Posted at 10:32 pm MST to Code

I've joined Critters, a writers' on-line workshop and critiquing group that has a good reputation. I read a lot of blogs by writers, professional editors and such. I saw Critters mentioned several places before I visited the site.

The deal is that if I critique other people's stories, at least one a week, three weeks out of four on the average, when I have a complete story I can have it put into the queue and lots of other people will critique it.

The kicker is that submissions need to be plain text, and the Techlands stories don't exist in plain text. They are typed and revised directly in xhtml-transitional format, using a text editor that leaves all of the tags visible and can validate the formatting.

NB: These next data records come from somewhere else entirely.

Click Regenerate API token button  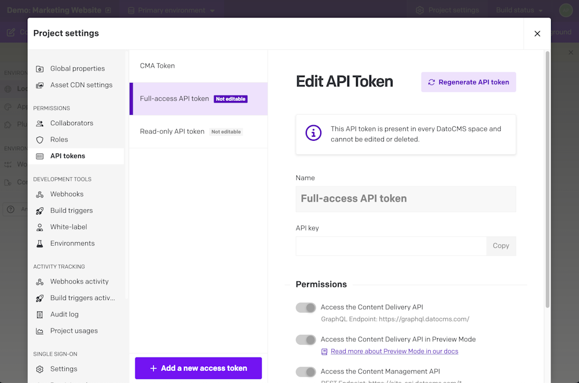tap(468, 82)
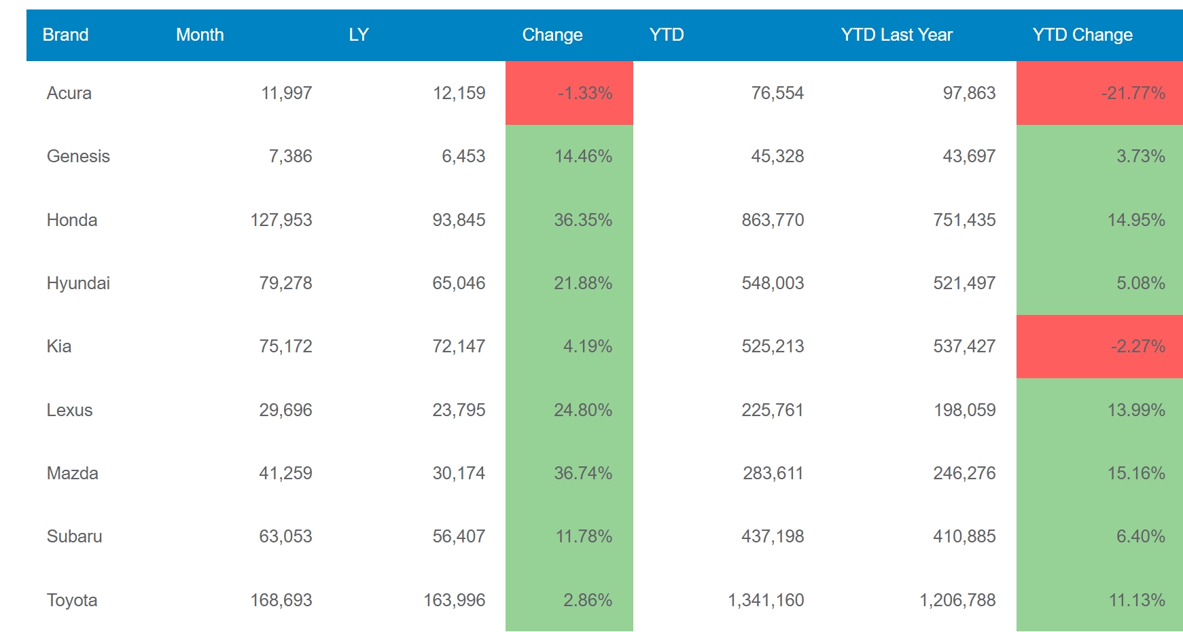Screen dimensions: 1183x632
Task: Select the Change column header
Action: point(552,35)
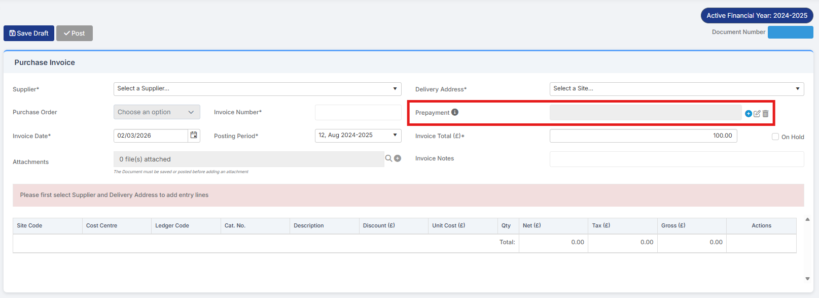Click the add attachment plus icon
Image resolution: width=819 pixels, height=298 pixels.
pos(398,158)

I don't mind HTML tags... before I found my niche in Configuration Management I worked on bug fixes, new features and technical support for an SGML editor. HTML tags and entities make sense to me: no worse than extra punctuation (though a little bulkier) at least when dealing with something that doesn't involve complex tables.

The editor was written in C and ran on both Windows and OS/2. That job was where I was introduced to OS/2, which I ran on my home machines for several years, until general software and device drivers were too hard to find, and Linux became available.

Where most people write text and then need to wrap it in HTML tags (often using various tools to do it), I've been writing HTML and needed a tool to clean out the tags. So my latest non-work-related coding has been a Perl tool to strip and translate the tags and put the resulting text into a reasonable plain-text format, with hard linefeeds inside the paragraphs, blank lines between paragraphs, etc.

I threw in a wordcount routine while I was at it. Two of them, actually: one count is actual words -- as in pieces of text with white-space on each side -- and the other is closer to the standard word count that publishers use: character count divided by 6.

I'm not generating manuscript submission format, yet. The Critters style is a bit different and aimed a bit more to on-line rather than hardcopy readers. But if or when I want to generate submission format from HTML, this provides a base to work from.

The truly geeky way to do the reformatting would probably be to generate an alternate printing CSS format for the HTML that would make it print out in the standard format. Maybe I'll eventually use that as a project to seriously learn CSS. I want to pick up the new 3rd edition of CSS: The Definitive Guide from O'Reilly, first, though.